- Your task -
Copy out each line of the data below word for word, but leave out the pictures.

- Source material -
++++++++
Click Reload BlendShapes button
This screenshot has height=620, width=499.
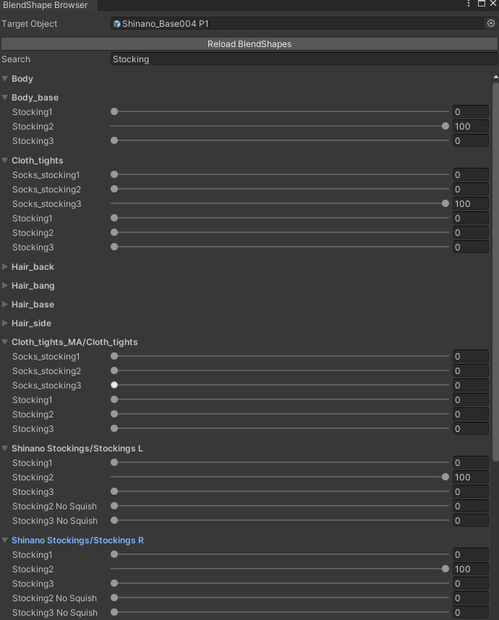[249, 44]
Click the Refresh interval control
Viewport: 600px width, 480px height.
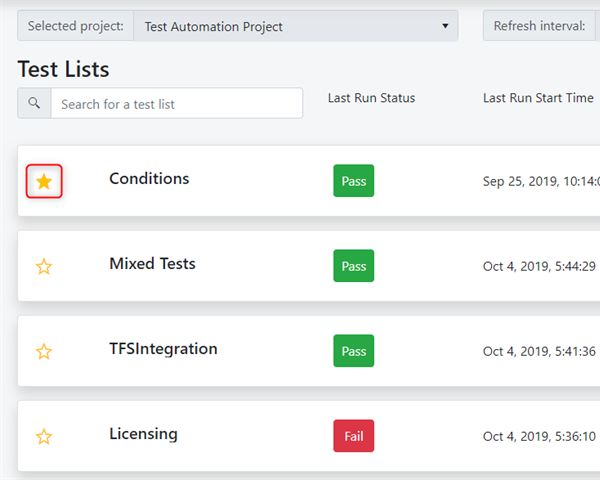[x=541, y=26]
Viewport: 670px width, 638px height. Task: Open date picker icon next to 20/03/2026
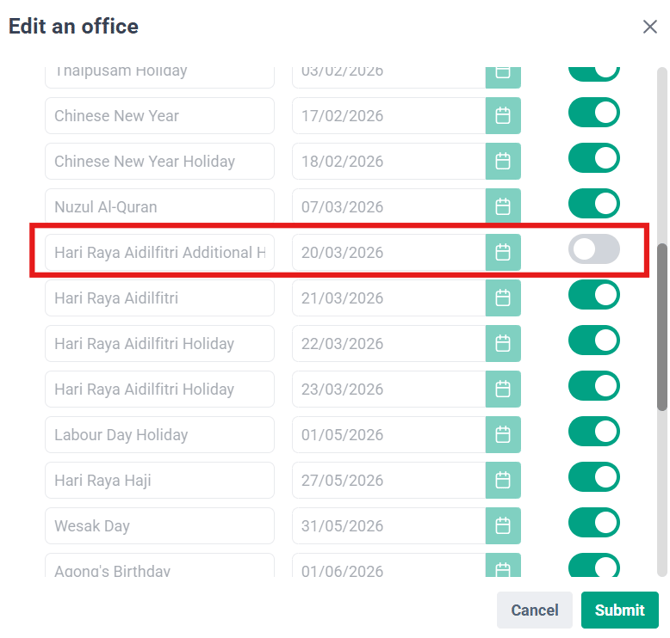click(503, 253)
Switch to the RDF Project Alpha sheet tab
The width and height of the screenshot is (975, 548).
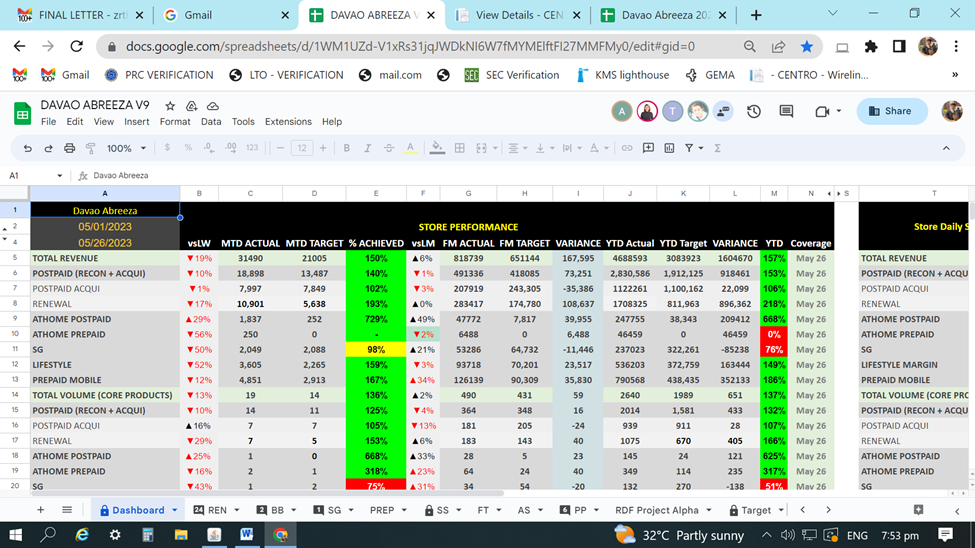click(x=656, y=510)
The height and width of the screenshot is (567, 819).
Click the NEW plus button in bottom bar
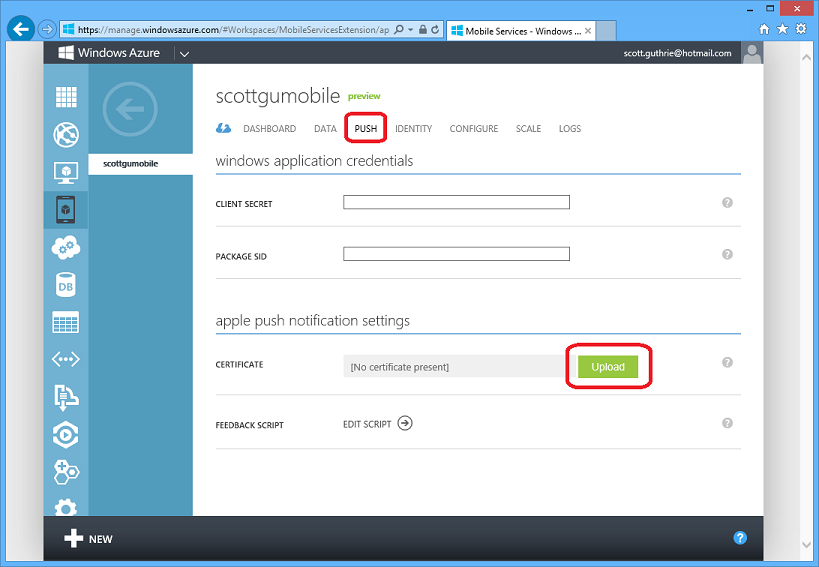(x=88, y=539)
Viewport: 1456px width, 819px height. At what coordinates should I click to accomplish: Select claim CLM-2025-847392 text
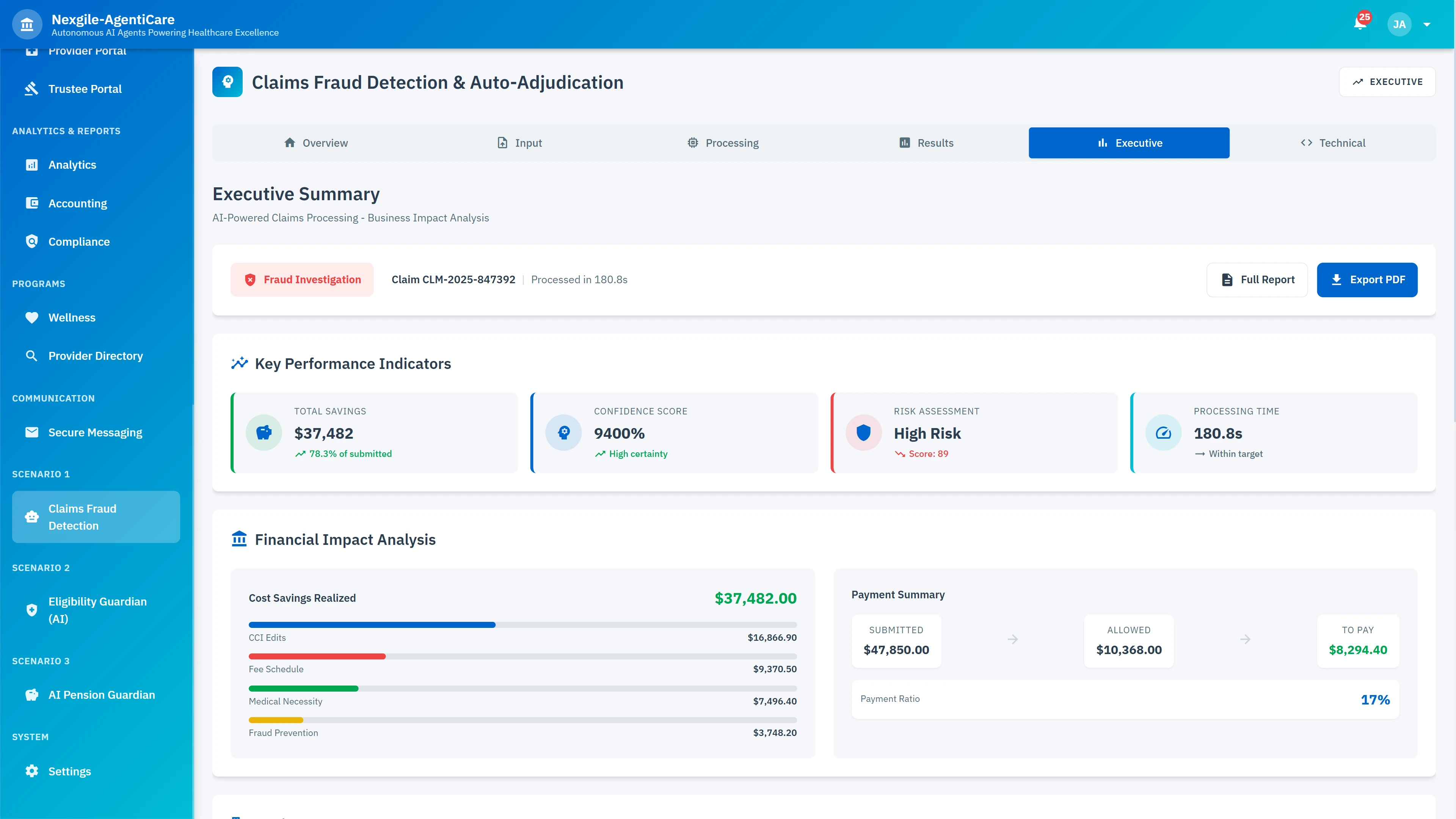[x=453, y=279]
++++++++
- The output -
Click Reload BlendShapes button
This screenshot has height=620, width=499.
[249, 44]
Click the Refresh interval control
Viewport: 600px width, 480px height.
[x=541, y=26]
Viewport: 670px width, 638px height. Task: Open date picker icon next to 20/03/2026
click(503, 253)
Switch to the RDF Project Alpha sheet tab
The width and height of the screenshot is (975, 548).
click(x=656, y=510)
The height and width of the screenshot is (567, 819).
Click the NEW plus button in bottom bar
(x=88, y=539)
Viewport: 1456px width, 819px height. At what coordinates should I click to accomplish: Select claim CLM-2025-847392 text
[x=453, y=279]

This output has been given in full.